Since the service is mainly about uploading files, I proceed to reproduce prod-like situation by spinning up a local instance, bypassing the authentication then start to upload file (1.3MB, repeated 100x).

#!/bin/sh
i=0
while [ $i -ne 100 ]
do
	i=$(($i+1))
	curl --location 'http://localhost:8000/upload' \
	--header 'Authorization: Bearer TOKEN' \
	--form 'file=@"/Users/herpiko/Downloads/foo.txt"'
done

Let’s see the pprof reports.

pprof was showing that 386MB are consumed. What are those? Let’s see FormFile documentation.

FormFile returns the first file for the provided form key. FormFile calls ParseMultipartForm and ParseForm if necessary.

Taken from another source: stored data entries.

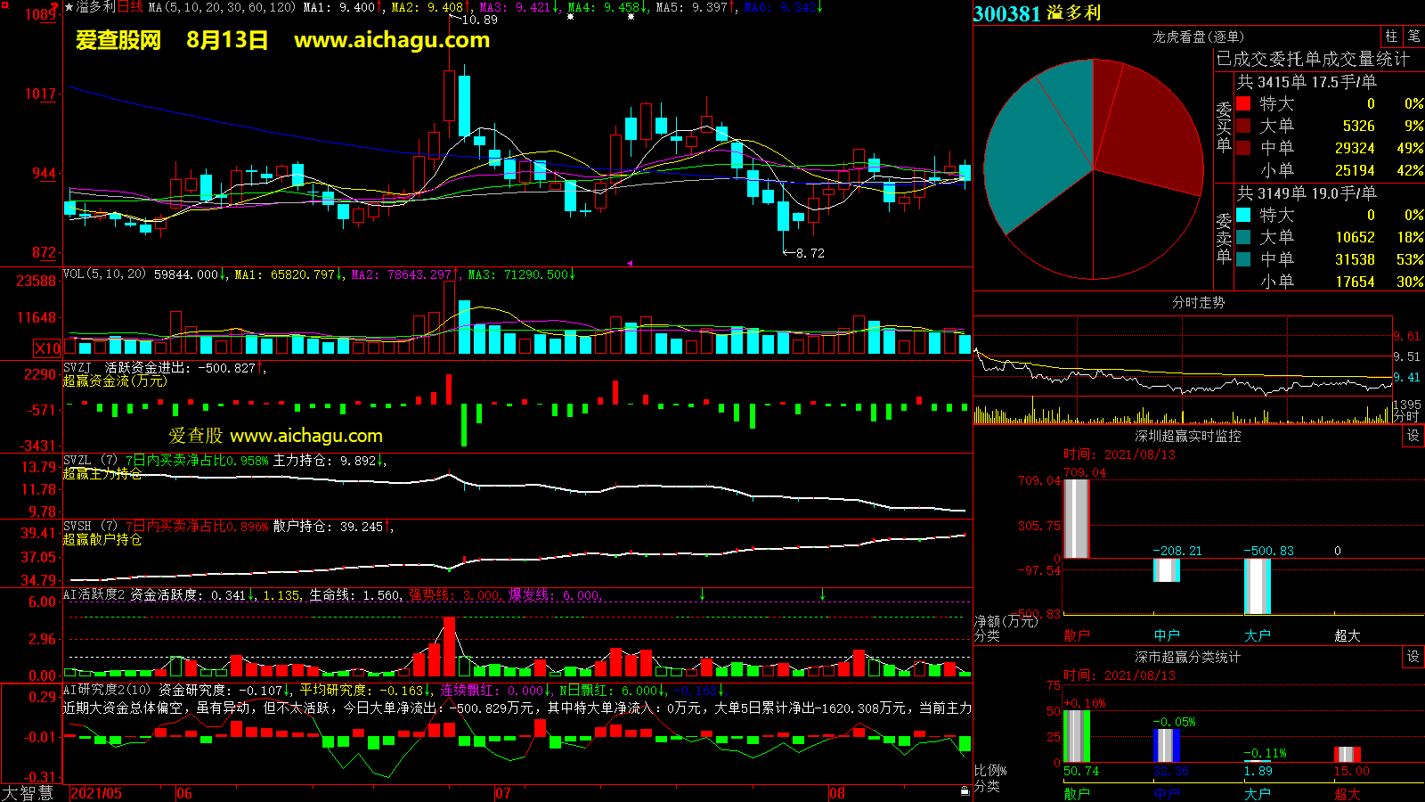
Task: Click the 300381 溢多利 stock title
Action: (1038, 13)
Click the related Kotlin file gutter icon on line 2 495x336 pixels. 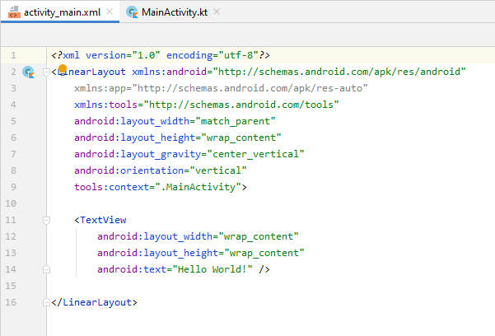pyautogui.click(x=28, y=72)
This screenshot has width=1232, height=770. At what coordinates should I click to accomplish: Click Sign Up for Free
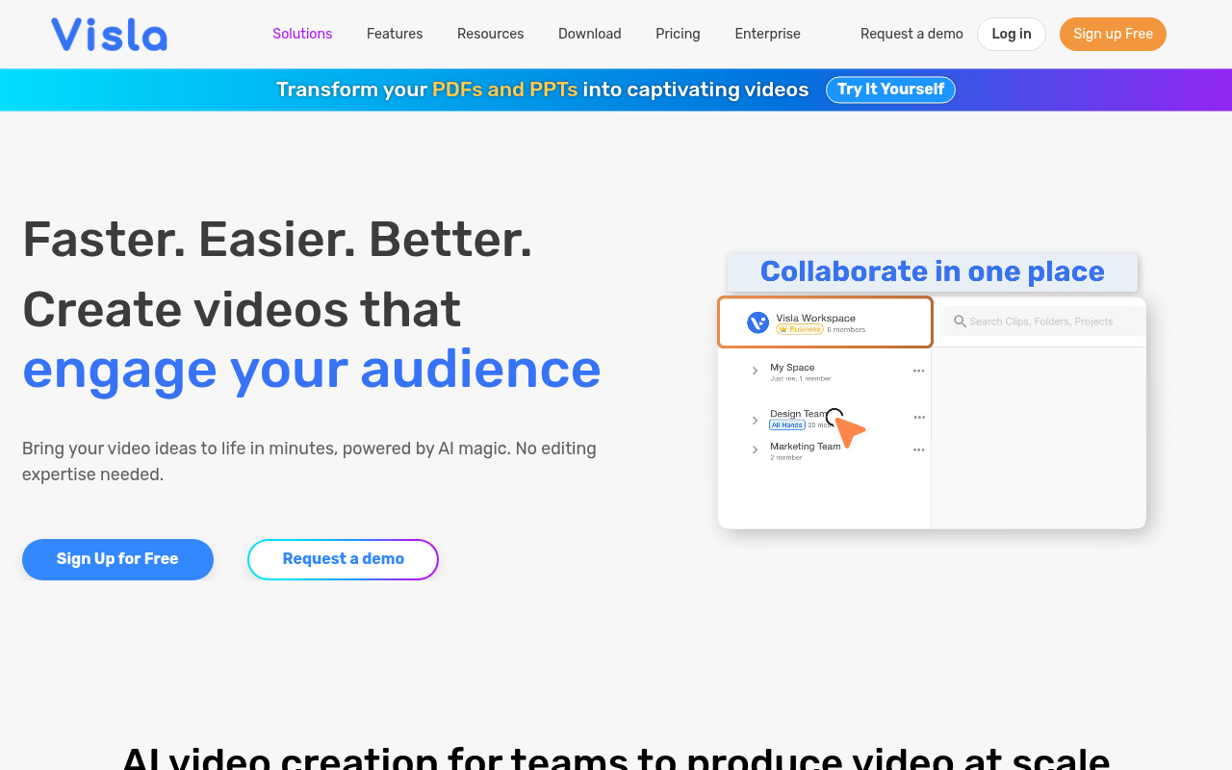coord(117,559)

And then the ParseMultipartForm,

ParseMultipartForm parses a request body as multipart/form-data. The whole request body is parsed and up to a total of maxMemory bytes of its file parts are stored in memory, with the remainder stored on disk in temporary files. ParseMultipartForm calls ParseForm if necessary. If ParseForm returns an error, ParseMultipartForm returns it but also continues parsing the request body. After one call to ParseMultipartForm, subsequent calls have no effect.

So if the file size is bigger than the maxMemory, the rest of it will be saved to disk as temporary files. The problem is the one that is in memory is not cleared by GC after sometimes. Even running interval GC in a goroutine does not help. Honestly I still don’t know how to clear this up in elegant way but what if we put zero as ParseMUltipartForm() param? So nothing will be allocated in memory, all uploaded files go straight to filesystem/disk. Fortunately gin is exposing the Request instance, so we could tweak this easily.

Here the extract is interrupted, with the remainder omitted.